(Material provided Opens)

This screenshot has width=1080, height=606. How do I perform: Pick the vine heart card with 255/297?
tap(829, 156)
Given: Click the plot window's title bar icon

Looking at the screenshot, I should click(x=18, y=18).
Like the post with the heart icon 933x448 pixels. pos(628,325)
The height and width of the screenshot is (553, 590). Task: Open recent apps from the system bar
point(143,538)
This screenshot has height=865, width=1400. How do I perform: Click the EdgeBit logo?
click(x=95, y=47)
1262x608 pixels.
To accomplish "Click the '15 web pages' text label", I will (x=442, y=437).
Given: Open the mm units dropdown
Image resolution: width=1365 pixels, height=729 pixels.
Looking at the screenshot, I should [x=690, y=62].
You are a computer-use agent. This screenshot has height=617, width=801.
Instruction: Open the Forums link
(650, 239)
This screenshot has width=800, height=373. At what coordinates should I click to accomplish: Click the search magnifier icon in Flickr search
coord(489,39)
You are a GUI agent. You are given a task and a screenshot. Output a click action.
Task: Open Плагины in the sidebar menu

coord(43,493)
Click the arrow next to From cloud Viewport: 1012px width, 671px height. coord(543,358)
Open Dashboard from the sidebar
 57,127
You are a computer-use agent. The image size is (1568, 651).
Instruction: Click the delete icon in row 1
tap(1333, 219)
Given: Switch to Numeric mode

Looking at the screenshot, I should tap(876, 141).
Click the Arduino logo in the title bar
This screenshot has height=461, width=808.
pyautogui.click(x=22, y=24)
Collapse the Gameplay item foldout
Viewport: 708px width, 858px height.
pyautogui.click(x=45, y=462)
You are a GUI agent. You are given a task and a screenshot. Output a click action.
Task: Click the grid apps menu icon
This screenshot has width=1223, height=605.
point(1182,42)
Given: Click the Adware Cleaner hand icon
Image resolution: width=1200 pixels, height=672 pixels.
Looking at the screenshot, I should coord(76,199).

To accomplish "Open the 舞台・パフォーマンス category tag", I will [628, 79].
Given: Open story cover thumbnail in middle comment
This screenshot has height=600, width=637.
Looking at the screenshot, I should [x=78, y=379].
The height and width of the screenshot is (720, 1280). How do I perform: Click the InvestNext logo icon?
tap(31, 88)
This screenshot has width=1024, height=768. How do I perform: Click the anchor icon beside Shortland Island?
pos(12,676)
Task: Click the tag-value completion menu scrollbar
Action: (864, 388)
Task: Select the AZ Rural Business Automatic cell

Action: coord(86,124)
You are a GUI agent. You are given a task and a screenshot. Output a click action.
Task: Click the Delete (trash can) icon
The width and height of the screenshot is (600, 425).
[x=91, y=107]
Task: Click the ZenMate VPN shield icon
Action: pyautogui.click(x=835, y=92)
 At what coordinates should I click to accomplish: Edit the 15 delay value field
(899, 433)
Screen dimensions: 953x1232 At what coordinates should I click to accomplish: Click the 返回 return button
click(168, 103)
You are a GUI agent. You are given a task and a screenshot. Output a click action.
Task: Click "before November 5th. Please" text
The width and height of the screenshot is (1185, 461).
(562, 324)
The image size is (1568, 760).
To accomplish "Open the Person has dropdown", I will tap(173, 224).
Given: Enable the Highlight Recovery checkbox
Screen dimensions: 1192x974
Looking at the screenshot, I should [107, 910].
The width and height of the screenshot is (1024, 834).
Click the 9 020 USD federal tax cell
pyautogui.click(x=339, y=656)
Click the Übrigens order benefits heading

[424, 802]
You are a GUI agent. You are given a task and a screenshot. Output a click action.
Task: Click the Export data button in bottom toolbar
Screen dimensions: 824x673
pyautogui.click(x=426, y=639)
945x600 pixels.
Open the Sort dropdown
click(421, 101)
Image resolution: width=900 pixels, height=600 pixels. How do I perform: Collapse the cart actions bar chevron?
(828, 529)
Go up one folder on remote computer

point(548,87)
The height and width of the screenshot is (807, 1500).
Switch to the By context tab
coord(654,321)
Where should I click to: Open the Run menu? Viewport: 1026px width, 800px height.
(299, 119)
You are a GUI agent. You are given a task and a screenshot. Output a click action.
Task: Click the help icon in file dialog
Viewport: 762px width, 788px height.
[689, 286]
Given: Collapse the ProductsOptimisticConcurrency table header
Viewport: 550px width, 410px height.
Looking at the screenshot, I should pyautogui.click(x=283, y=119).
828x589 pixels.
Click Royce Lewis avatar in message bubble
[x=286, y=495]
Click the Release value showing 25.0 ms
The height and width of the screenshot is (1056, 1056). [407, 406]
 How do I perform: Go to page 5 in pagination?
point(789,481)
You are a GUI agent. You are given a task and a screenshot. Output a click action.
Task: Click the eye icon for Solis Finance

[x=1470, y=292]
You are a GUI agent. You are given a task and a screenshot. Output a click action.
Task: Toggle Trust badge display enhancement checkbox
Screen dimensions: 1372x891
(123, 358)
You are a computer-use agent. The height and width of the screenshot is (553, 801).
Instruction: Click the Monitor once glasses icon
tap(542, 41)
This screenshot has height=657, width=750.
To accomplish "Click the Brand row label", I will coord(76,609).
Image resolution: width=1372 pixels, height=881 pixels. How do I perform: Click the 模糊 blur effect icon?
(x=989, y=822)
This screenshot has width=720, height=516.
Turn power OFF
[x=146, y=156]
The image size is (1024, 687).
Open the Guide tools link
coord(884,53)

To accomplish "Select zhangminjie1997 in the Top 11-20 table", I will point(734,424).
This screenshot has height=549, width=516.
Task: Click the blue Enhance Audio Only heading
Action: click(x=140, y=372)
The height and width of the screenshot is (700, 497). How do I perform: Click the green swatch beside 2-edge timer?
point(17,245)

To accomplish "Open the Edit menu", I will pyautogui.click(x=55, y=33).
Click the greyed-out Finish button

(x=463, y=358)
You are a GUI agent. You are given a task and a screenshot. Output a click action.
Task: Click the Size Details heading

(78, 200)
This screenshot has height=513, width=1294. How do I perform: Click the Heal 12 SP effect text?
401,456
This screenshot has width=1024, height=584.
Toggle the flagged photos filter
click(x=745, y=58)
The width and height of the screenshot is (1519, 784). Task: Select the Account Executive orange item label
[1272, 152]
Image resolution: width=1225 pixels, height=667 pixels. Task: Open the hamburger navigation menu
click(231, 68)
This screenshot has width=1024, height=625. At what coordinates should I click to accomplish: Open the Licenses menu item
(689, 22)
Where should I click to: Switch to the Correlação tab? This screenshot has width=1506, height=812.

(Material provided Closes)

In full and exactly as written, repeat the data.

This screenshot has width=1080, height=606. How do I perform: Pick the vine heart card with 255/297?
tap(829, 156)
Given: Click the plot window's title bar icon

Looking at the screenshot, I should click(x=18, y=18).
Like the post with the heart icon 933x448 pixels. pos(628,325)
The height and width of the screenshot is (553, 590). Task: Open recent apps from the system bar
point(143,538)
This screenshot has height=865, width=1400. How do I perform: Click the EdgeBit logo?
click(x=95, y=47)
1262x608 pixels.
To accomplish "Click the '15 web pages' text label", I will (x=442, y=437).
Given: Open the mm units dropdown
Image resolution: width=1365 pixels, height=729 pixels.
Looking at the screenshot, I should [x=690, y=62].
You are a computer-use agent. This screenshot has height=617, width=801.
Instruction: Open the Forums link
(650, 239)
This screenshot has width=800, height=373. At what coordinates should I click to accomplish: Click the search magnifier icon in Flickr search
coord(489,39)
You are a GUI agent. You are given a task and a screenshot. Output a click action.
Task: Open Плагины in the sidebar menu

coord(43,493)
Click the arrow next to From cloud Viewport: 1012px width, 671px height. coord(543,358)
Open Dashboard from the sidebar
 57,127
You are a computer-use agent. The image size is (1568, 651).
Instruction: Click the delete icon in row 1
tap(1333, 219)
Given: Switch to Numeric mode

Looking at the screenshot, I should tap(876, 141).
Click the Arduino logo in the title bar
This screenshot has height=461, width=808.
pyautogui.click(x=22, y=24)
Collapse the Gameplay item foldout
Viewport: 708px width, 858px height.
pyautogui.click(x=45, y=462)
You are a GUI agent. You are given a task and a screenshot. Output a click action.
Task: Click the grid apps menu icon
This screenshot has width=1223, height=605.
point(1182,42)
Given: Click the Adware Cleaner hand icon
Image resolution: width=1200 pixels, height=672 pixels.
Looking at the screenshot, I should coord(76,199).

To accomplish "Open the 舞台・パフォーマンス category tag", I will [628, 79].
Given: Open story cover thumbnail in middle comment
This screenshot has height=600, width=637.
Looking at the screenshot, I should [x=78, y=379].
The height and width of the screenshot is (720, 1280). How do I perform: Click the InvestNext logo icon?
tap(31, 88)
This screenshot has width=1024, height=768. How do I perform: Click the anchor icon beside Shortland Island?
pos(12,676)
Task: Click the tag-value completion menu scrollbar
Action: (864, 388)
Task: Select the AZ Rural Business Automatic cell

Action: coord(86,124)
You are a GUI agent. You are given a task and a screenshot. Output a click action.
Task: Click the Delete (trash can) icon
The width and height of the screenshot is (600, 425).
[x=91, y=107]
Task: Click the ZenMate VPN shield icon
Action: pyautogui.click(x=835, y=92)
 At what coordinates should I click to accomplish: Edit the 15 delay value field
(899, 433)
Screen dimensions: 953x1232 At what coordinates should I click to accomplish: Click the 返回 return button
click(168, 103)
You are a GUI agent. You are given a task and a screenshot. Output a click action.
Task: Click "before November 5th. Please" text
The width and height of the screenshot is (1185, 461).
(562, 324)
The image size is (1568, 760).
To accomplish "Open the Person has dropdown", I will tap(173, 224).
Given: Enable the Highlight Recovery checkbox
Screen dimensions: 1192x974
Looking at the screenshot, I should [107, 910].
The width and height of the screenshot is (1024, 834).
Click the 9 020 USD federal tax cell
pyautogui.click(x=339, y=656)
Click the Übrigens order benefits heading

[424, 802]
You are a GUI agent. You are given a task and a screenshot. Output a click action.
Task: Click the Export data button in bottom toolbar
Screen dimensions: 824x673
pyautogui.click(x=426, y=639)
945x600 pixels.
Open the Sort dropdown
click(421, 101)
Image resolution: width=900 pixels, height=600 pixels. How do I perform: Collapse the cart actions bar chevron?
(828, 529)
Go up one folder on remote computer

point(548,87)
The height and width of the screenshot is (807, 1500).
Switch to the By context tab
coord(654,321)
Where should I click to: Open the Run menu? Viewport: 1026px width, 800px height.
(299, 119)
You are a GUI agent. You are given a task and a screenshot. Output a click action.
Task: Click the help icon in file dialog
Viewport: 762px width, 788px height.
[689, 286]
Given: Collapse the ProductsOptimisticConcurrency table header
Viewport: 550px width, 410px height.
Looking at the screenshot, I should pyautogui.click(x=283, y=119).
828x589 pixels.
Click Royce Lewis avatar in message bubble
[x=286, y=495]
Click the Release value showing 25.0 ms
The height and width of the screenshot is (1056, 1056). [407, 406]
 How do I perform: Go to page 5 in pagination?
point(789,481)
You are a GUI agent. You are given a task and a screenshot. Output a click action.
Task: Click the eye icon for Solis Finance

[x=1470, y=292]
You are a GUI agent. You are given a task and a screenshot. Output a click action.
Task: Toggle Trust badge display enhancement checkbox
Screen dimensions: 1372x891
(123, 358)
You are a computer-use agent. The height and width of the screenshot is (553, 801).
Instruction: Click the Monitor once glasses icon
tap(542, 41)
This screenshot has height=657, width=750.
To accomplish "Click the Brand row label", I will coord(76,609).
Image resolution: width=1372 pixels, height=881 pixels. How do I perform: Click the 模糊 blur effect icon?
(x=989, y=822)
This screenshot has width=720, height=516.
Turn power OFF
[x=146, y=156]
The image size is (1024, 687).
Open the Guide tools link
coord(884,53)

To accomplish "Select zhangminjie1997 in the Top 11-20 table", I will point(734,424).
This screenshot has height=549, width=516.
Task: Click the blue Enhance Audio Only heading
Action: click(x=140, y=372)
The height and width of the screenshot is (700, 497). How do I perform: Click the green swatch beside 2-edge timer?
point(17,245)

To accomplish "Open the Edit menu", I will pyautogui.click(x=55, y=33).
Click the greyed-out Finish button

(x=463, y=358)
You are a GUI agent. You are given a task and a screenshot. Output a click action.
Task: Click the Size Details heading

(78, 200)
This screenshot has height=513, width=1294. How do I perform: Click the Heal 12 SP effect text?
401,456
This screenshot has width=1024, height=584.
Toggle the flagged photos filter
click(x=745, y=58)
The width and height of the screenshot is (1519, 784). Task: Select the Account Executive orange item label
[1272, 152]
Image resolution: width=1225 pixels, height=667 pixels. Task: Open the hamburger navigation menu
click(231, 68)
This screenshot has width=1024, height=625. At what coordinates should I click to accomplish: Open the Licenses menu item
(689, 22)
Where should I click to: Switch to the Correlação tab? This screenshot has width=1506, height=812.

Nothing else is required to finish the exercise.